*** Opening of THE INPUT ***

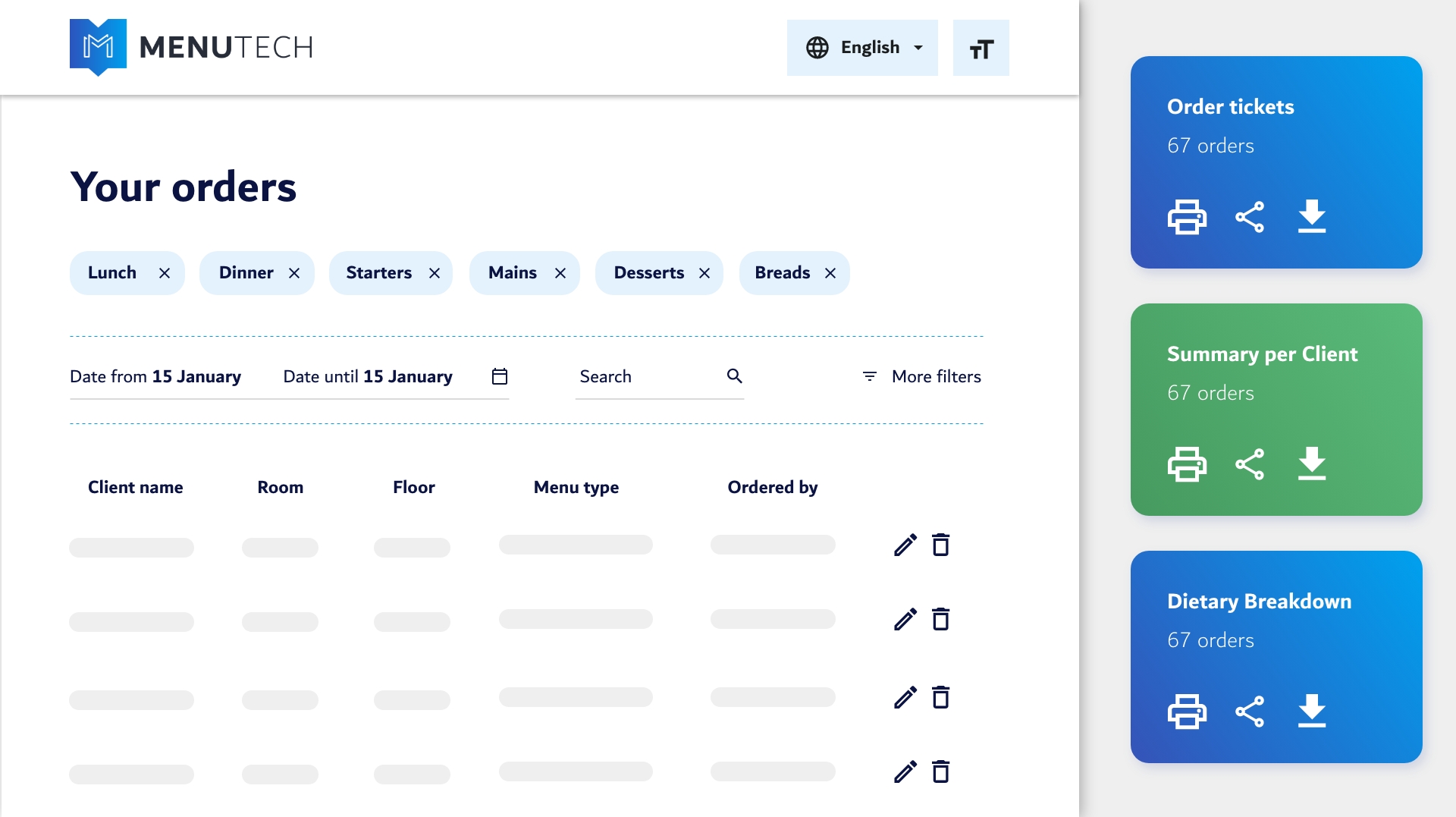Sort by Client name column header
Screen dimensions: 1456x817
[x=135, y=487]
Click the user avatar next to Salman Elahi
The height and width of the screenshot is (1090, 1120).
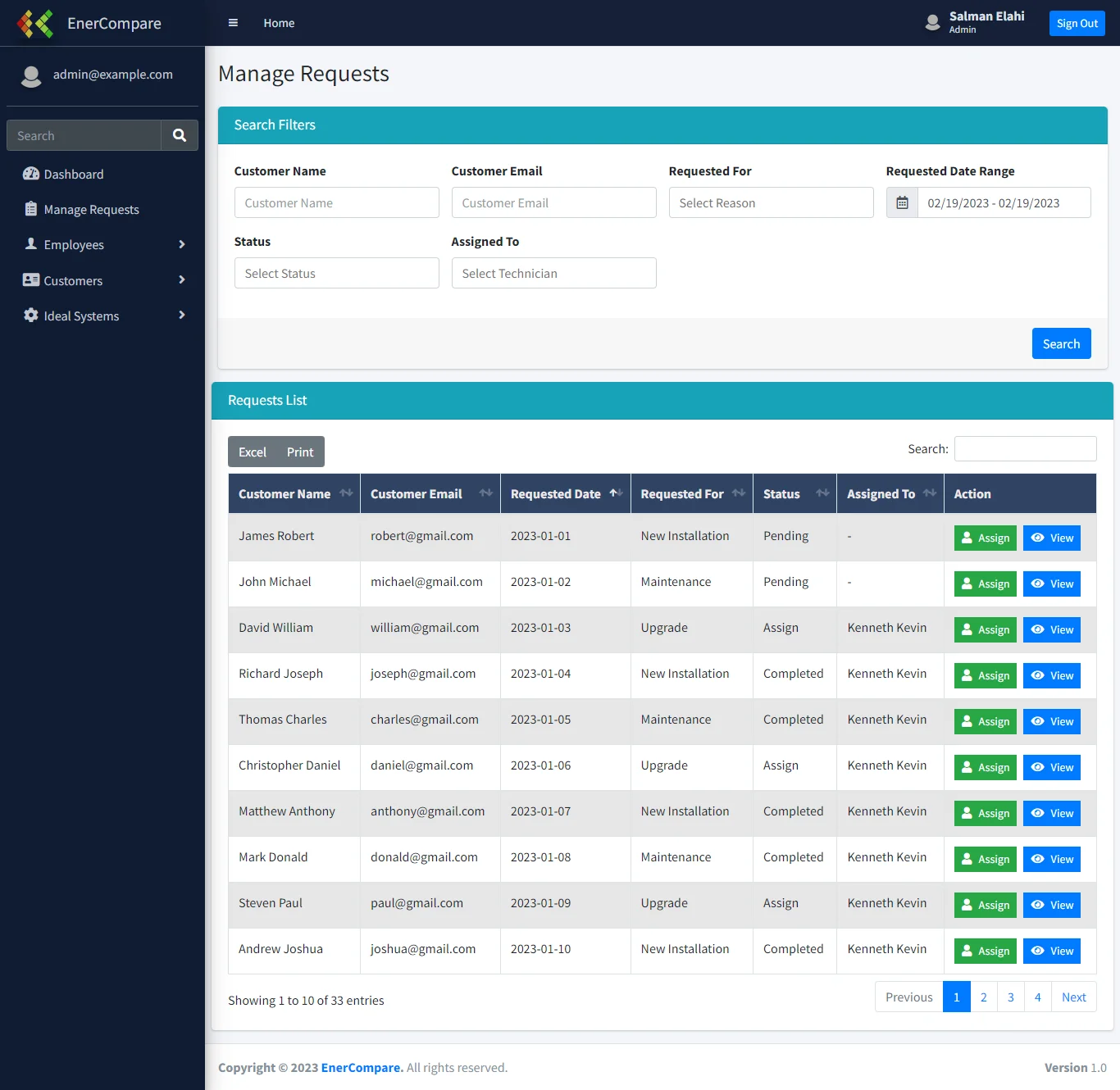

*** Close of THE INPUT ***

TASK DESCRIPTION:
An exact copy of the lines from the one with "Click the user avatar next to Salman Elahi" through the end of the entries above, both included, is the whole answer. It contains no pictures.

TASK SOLUTION:
Click the user avatar next to Salman Elahi
The height and width of the screenshot is (1090, 1120).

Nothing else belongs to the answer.